U.S. Congressman Raul Labrador holds a town hall meeting in Meridian
Always quick-triggered to defend his views, Idaho Rep. Raúl Labrador said a lot of things over his three-hour-plus town hall meeting in Meridian on Wednesday night that his deeply skeptical, often combative audience found objectionable.
And when they did, they were quick to let him know, with a chorus of boos and a sea of red “disagree” signs that have become regular audience favors at such events around the country, typically those hosted by Republican members of Congress.
As with other constituent meet-ups since President Donald Trump took office and Republicans extended their control of government, most of the questions put to Labrador touched on the new president — his policies and actions, his taxes, his repeat trips to Mar-a-Lago, and investigations by Congress and law enforcement into Russian meddling in the November election and possible collusion by Trump campaign associates.
Mostly, Labrador’s answers drew disapproval — although he did find favor with the crowd by agreeing that the cost and lack of transparency around the president’s frequent trips out of town were an issue for him.
Aside from Trump, the biggest topic of the night was health care, and Labrador’s response to one question drew the worst reaction of the evening, one that percolated across the Twitterverse and other social media Wednesday night and Thursday. That came about 23 minutes into the night, when a woman asked Labrador whether he believed that health care should be a basic human right.
His unfiltered, unqualified response: No.
Out came the boos and signs in the auditorium, and online, repudiation and disbelief.
The exchange starts at about the 23:15 mark of the video below. The questioner cites an April 11 article and editorial from the Journal of the American Medical Association, a study on “Vital Directions for Health and Health Care.”
The study discusses a health system that “performs optimally in promoting, protecting and restoring” the health of people and populations, and helping them reach their potential. The question to be answered, Dr. Daniel Berwick editorialized, is whether the United States intends to achieve that vision. The nation and its leaders “need to ask and answer” whether the U.S. commits to “basic health care as a human right, denied to no one.”
Labrador’s questioner asked whether he thought so, and if he did, how he could assure that all Americans “receive the health care they need.”

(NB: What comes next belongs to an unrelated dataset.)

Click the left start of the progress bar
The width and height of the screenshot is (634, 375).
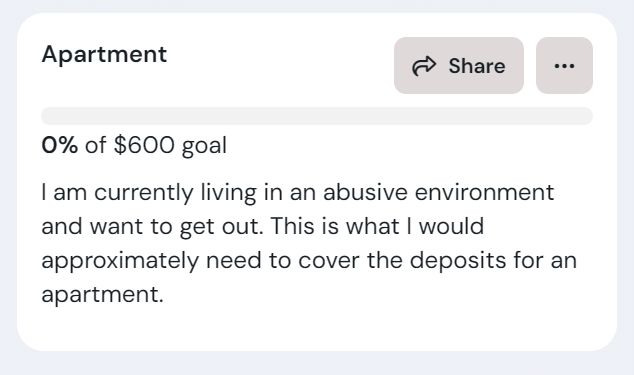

“If you do not believe that health care is a human right,” she said, “then do you simply believe that only people who can afford to buy health care should get health care?”
Labrador responded: “No, I do not believe that health care is a basic right.” After the boos subsided, he added: “If something is a right, it’s something that must be provided by the government.
“But I do believe that people should have access to health care.”
The woman responded that she had “access” to buy a Mercedes. “The only problem is, I can’t afford a Mercedes,” she said. “How can people afford decent health care if it is not provided by the government?”
Labrador, again amid boos and catcalls, responded:
“I think we should we take care of people that cannot work, that cannot provide for themselves. I do think we have a responsibility for those people. But if you’re a working person, if you’re a person that can provide for yourself, I think we should make it easier and less expensive for you to receive health care.”
Pressed further by the woman on how poorer people get health care, Labrador said that group mostly relies on Medicaid. That drew more boos.
The issue is front and center in Idaho, embodied by the so-called gap group of working adults, some 78,000 who do not qualify for Medicaid or for insurance subsidies available on the state health exchange created under the 2010 Affordable Care Act. The Republican-dominated Legislature, after approving the exchange, has balked on ACA’s provision to expand Medicaid for that uninsured group.
Labrador, who opposed the GOP-led overhaul of the ACA that died in Congress last month without a vote, nevertheless said “one of the good things” the proposal did was provide money to “take care of that gap group that you’re talking about.” He cited a figure of $100 million, but likely meant the $100 billion figure the bill proposed to make available to states for various contingencies, including care for the sickest people.
“We’re trying to create a system that reduces the cost of health insurance for all Americans, and we do want to help people that are vulnerable with that $100 (billion) that we were putting into the bill,” he said. “We are trying to help people that don’t have access to health care, but I just don’t think it is a right to have health care.”
That hardly mollified the crowd. As Labrador crossed the stage to take the next question, someone yelled out to him:
“Where do you get your health care?”
“Before I was a member of Congress, I got it for myself and provided it to the five families that worked for me,” he answered.
That exchange became the headline for most of the follow-up coverage of the marathon event on Thursday and drew social media attention all day.
Of course, he’s a U.S. representative, not a senator, and a possible candidate for governor in 2018. But the point is understood.